> Exercise: Records follow. Pull out every line that contains "agent".

(Pixel coordinate grounding data)
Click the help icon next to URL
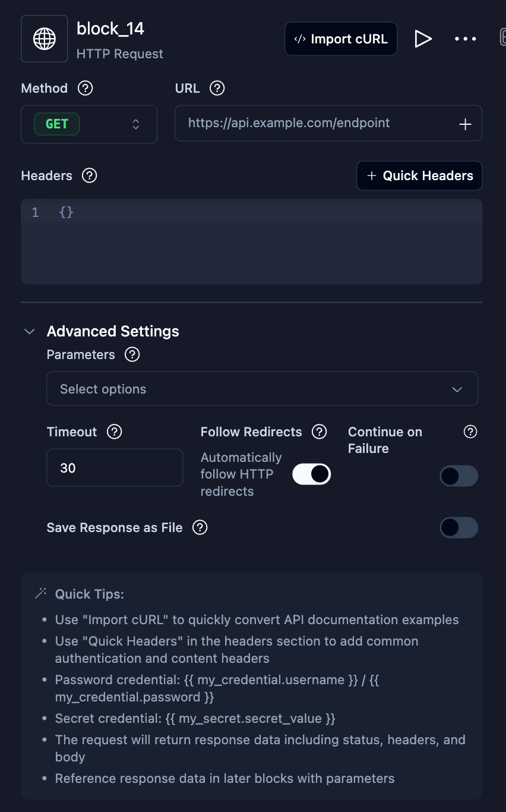The height and width of the screenshot is (812, 506). coord(217,89)
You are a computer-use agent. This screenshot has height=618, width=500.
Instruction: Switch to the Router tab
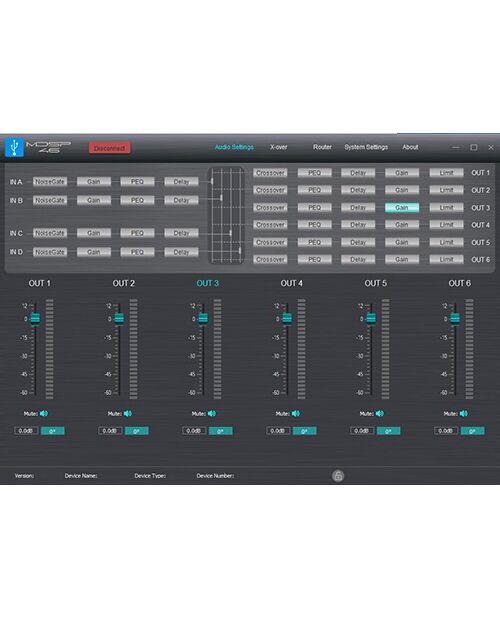(x=322, y=147)
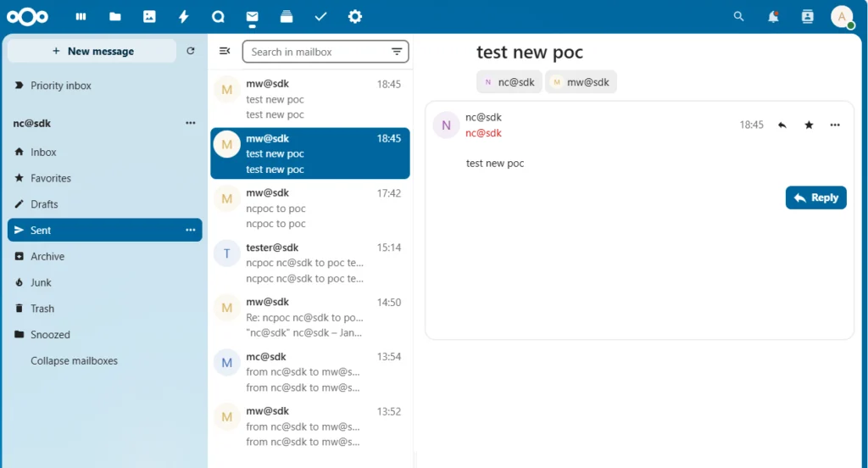
Task: Go to the Drafts folder
Action: pyautogui.click(x=44, y=204)
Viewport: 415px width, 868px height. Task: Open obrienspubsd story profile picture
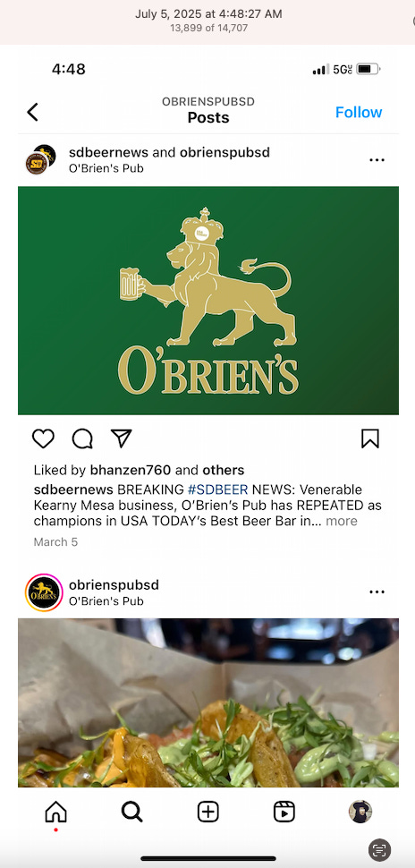tap(44, 592)
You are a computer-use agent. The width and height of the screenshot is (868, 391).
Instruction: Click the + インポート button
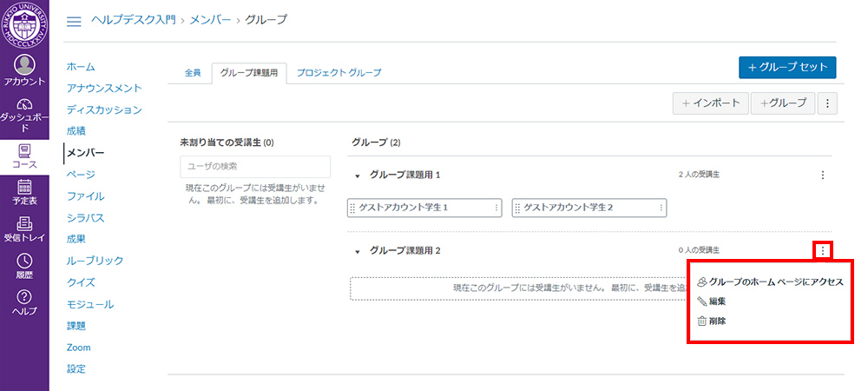[x=710, y=103]
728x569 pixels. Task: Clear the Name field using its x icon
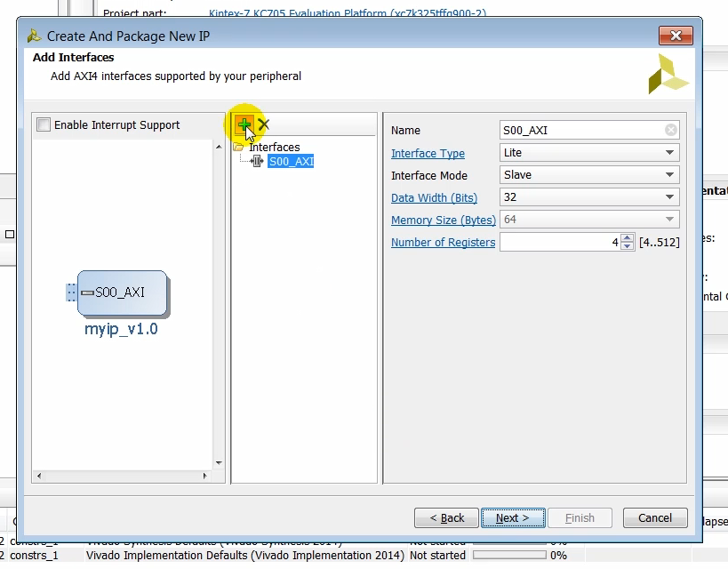click(671, 130)
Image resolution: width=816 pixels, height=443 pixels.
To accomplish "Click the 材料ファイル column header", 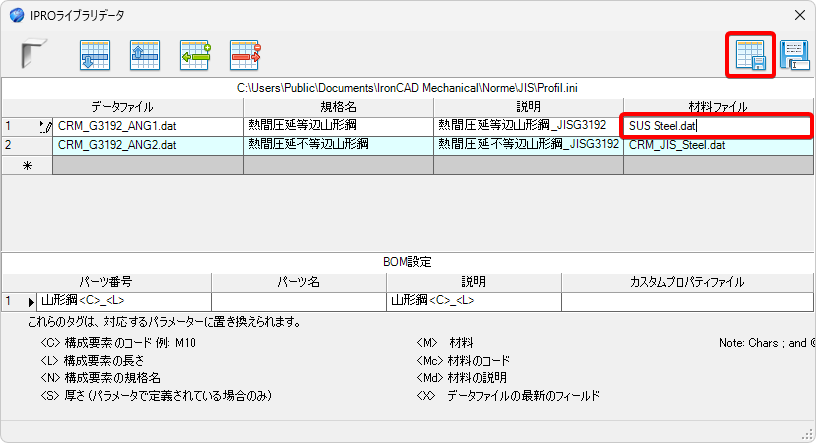I will pos(718,107).
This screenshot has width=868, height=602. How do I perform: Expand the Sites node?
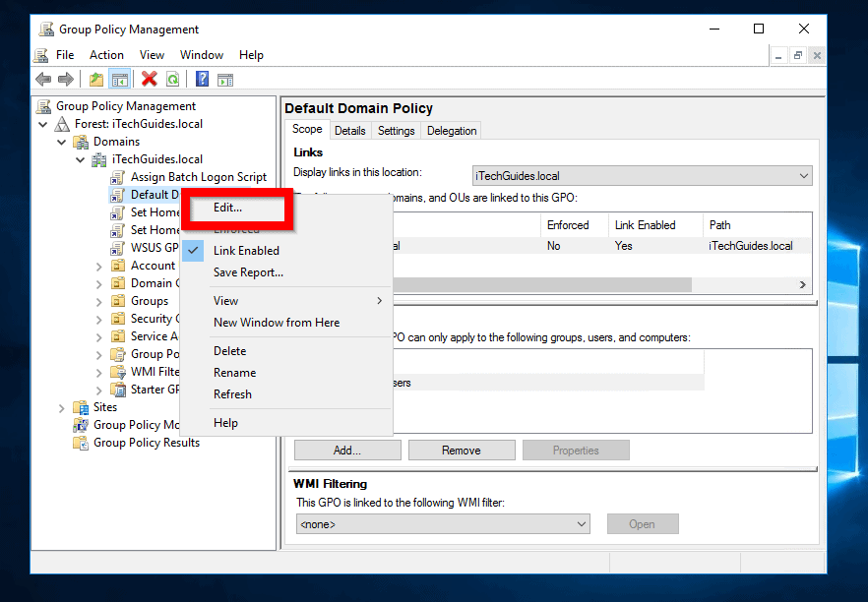61,406
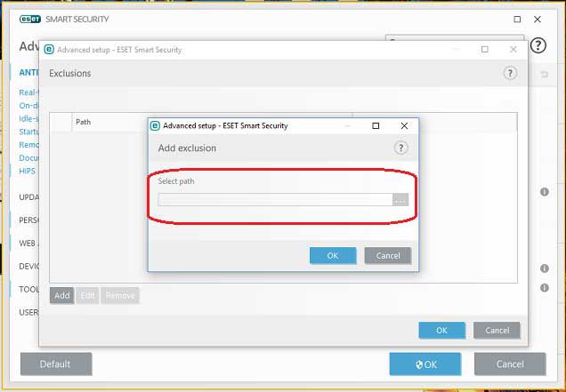Click OK in the Exclusions dialog
Image resolution: width=566 pixels, height=392 pixels.
[441, 331]
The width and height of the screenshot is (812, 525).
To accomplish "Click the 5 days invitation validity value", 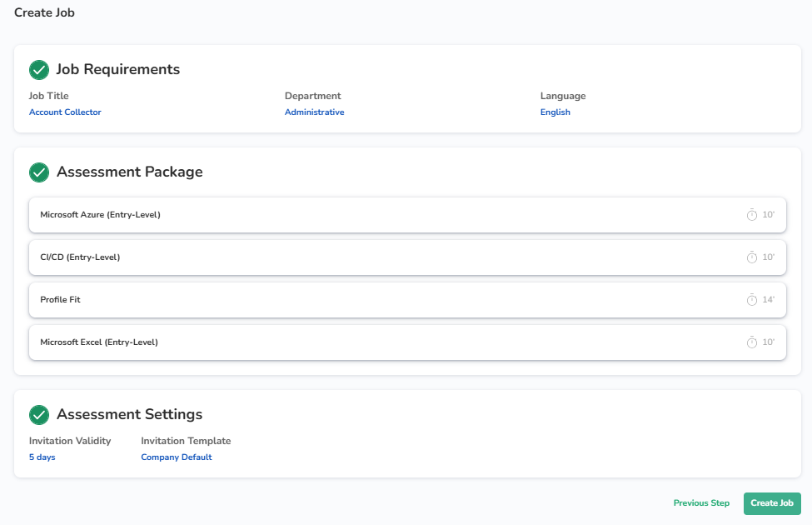I will coord(42,458).
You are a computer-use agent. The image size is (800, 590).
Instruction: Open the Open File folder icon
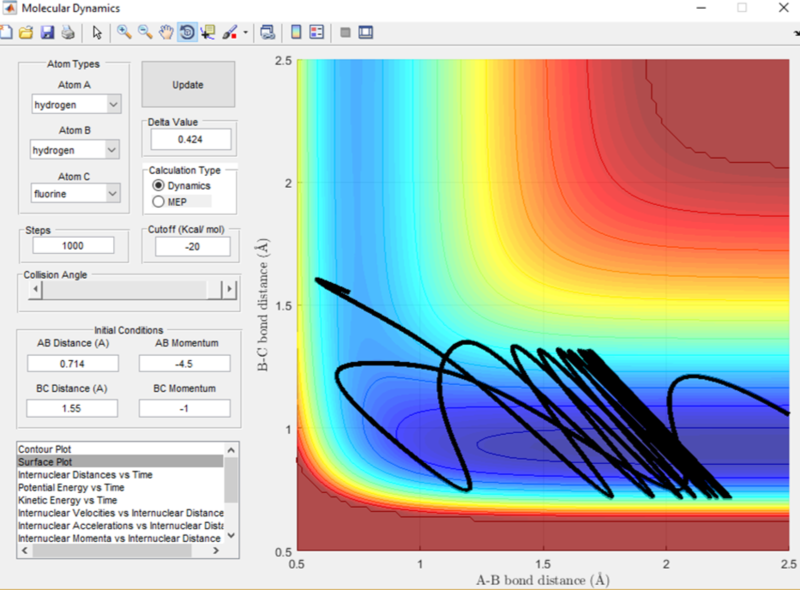tap(26, 32)
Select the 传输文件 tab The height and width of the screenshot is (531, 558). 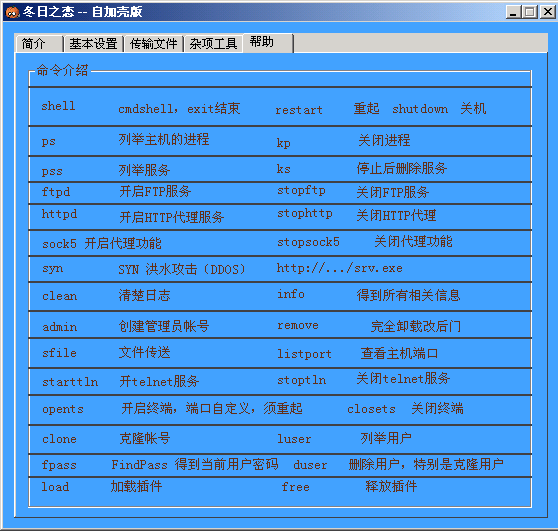tap(153, 44)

> Finished task:
You are a computer-use agent. This screenshot has height=618, width=500.
You are a computer-use agent. The width and height of the screenshot is (868, 391).
You are a computer-use agent. The image size is (800, 590).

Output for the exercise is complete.